■ To do
Nothing in the listing may change. Repeat all of it.

■ Material for this exercise

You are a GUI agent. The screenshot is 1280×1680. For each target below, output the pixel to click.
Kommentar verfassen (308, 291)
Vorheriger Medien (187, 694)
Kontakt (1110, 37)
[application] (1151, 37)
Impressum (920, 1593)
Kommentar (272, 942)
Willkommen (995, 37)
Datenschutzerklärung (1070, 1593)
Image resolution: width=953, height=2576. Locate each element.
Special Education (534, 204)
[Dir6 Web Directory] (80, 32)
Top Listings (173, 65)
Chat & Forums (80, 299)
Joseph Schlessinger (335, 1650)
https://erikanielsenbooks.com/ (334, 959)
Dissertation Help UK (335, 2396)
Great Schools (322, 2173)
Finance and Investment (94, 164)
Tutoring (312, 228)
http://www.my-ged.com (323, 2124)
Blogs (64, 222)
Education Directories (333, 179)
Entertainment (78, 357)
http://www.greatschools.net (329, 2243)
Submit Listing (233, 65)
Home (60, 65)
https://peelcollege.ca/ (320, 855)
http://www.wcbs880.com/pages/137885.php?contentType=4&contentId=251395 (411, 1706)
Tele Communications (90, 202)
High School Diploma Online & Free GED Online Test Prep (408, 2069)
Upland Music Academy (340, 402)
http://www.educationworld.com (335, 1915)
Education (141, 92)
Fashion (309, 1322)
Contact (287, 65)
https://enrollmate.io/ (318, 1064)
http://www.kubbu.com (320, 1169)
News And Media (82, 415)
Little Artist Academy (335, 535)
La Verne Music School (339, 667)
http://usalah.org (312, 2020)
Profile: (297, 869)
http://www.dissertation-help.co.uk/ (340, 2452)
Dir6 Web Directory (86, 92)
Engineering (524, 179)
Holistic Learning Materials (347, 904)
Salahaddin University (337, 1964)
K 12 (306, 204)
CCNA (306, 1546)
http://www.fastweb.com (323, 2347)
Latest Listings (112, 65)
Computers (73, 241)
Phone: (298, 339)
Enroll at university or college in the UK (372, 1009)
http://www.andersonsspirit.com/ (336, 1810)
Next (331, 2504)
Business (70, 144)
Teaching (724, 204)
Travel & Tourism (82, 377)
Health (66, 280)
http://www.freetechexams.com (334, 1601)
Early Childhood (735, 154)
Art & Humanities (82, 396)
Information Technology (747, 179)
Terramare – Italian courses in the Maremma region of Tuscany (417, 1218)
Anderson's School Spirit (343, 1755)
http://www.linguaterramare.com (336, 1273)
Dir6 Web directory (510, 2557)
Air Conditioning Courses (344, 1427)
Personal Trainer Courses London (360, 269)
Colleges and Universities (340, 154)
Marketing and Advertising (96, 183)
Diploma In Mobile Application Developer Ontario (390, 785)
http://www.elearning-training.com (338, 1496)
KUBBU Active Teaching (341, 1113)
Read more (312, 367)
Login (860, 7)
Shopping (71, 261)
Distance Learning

■ Reply
You are a GUI agent. The screenshot is 1280×1680. For each target below, output the pixel to click.
Kommentar verfassen (308, 291)
Vorheriger Medien (187, 694)
Kontakt (1110, 37)
[application] (1151, 37)
Impressum (920, 1593)
Kommentar (272, 942)
Willkommen (995, 37)
Datenschutzerklärung (1070, 1593)
Image resolution: width=953, height=2576. Locate each element.
Special Education (534, 204)
[Dir6 Web Directory] (80, 32)
Top Listings (173, 65)
Chat & Forums (80, 299)
Joseph Schlessinger (335, 1650)
https://erikanielsenbooks.com/ (334, 959)
Dissertation Help UK (335, 2396)
Great Schools (322, 2173)
Finance and Investment (94, 164)
Tutoring (312, 228)
http://www.my-ged.com (323, 2124)
Blogs (64, 222)
Education Directories (333, 179)
Entertainment (78, 357)
http://www.greatschools.net (329, 2243)
Submit Listing (233, 65)
Home (60, 65)
https://peelcollege.ca/ (320, 855)
http://www.wcbs880.com/pages/137885.php?contentType=4&contentId=251395 (411, 1706)
Tele Communications (90, 202)
High School Diploma Online & Free GED Online Test Prep (408, 2069)
Upland Music Academy (340, 402)
http://www.educationworld.com (335, 1915)
Education (141, 92)
Fashion (309, 1322)
Contact (287, 65)
https://enrollmate.io/ (318, 1064)
http://www.kubbu.com (320, 1169)
News And Media (82, 415)
Little Artist Academy (335, 535)
La Verne Music School (339, 667)
http://usalah.org (312, 2020)
Profile: (297, 869)
http://www.dissertation-help.co.uk/ (340, 2452)
Dir6 Web Directory (86, 92)
Engineering (524, 179)
Holistic Learning Materials (347, 904)
Salahaddin University (337, 1964)
K 12 (306, 204)
CCNA (306, 1546)
http://www.fastweb.com (323, 2347)
Latest Listings (112, 65)
Computers (73, 241)
Phone: (298, 339)
Enroll at university or college in the UK (372, 1009)
http://www.andersonsspirit.com/ (336, 1810)
Next (331, 2504)
Business (70, 144)
Teaching (724, 204)
Travel & Tourism (82, 377)
Health (66, 280)
http://www.freetechexams.com (334, 1601)
Early Childhood (735, 154)
Art & Humanities (82, 396)
Information Technology (747, 179)
Terramare – Italian courses in the Maremma region of Tuscany (417, 1218)
Anderson's School Spirit (343, 1755)
http://www.linguaterramare.com (336, 1273)
Dir6 Web directory (510, 2557)
Air Conditioning Courses (344, 1427)
Personal Trainer Courses London (360, 269)
Colleges and Universities (340, 154)
Marketing and Advertising (96, 183)
Diploma In Mobile Application Developer Ontario (390, 785)
http://www.elearning-training.com (338, 1496)
KUBBU Active Teaching (341, 1113)
Read more (312, 367)
Login (860, 7)
Shopping (71, 261)
Distance Learning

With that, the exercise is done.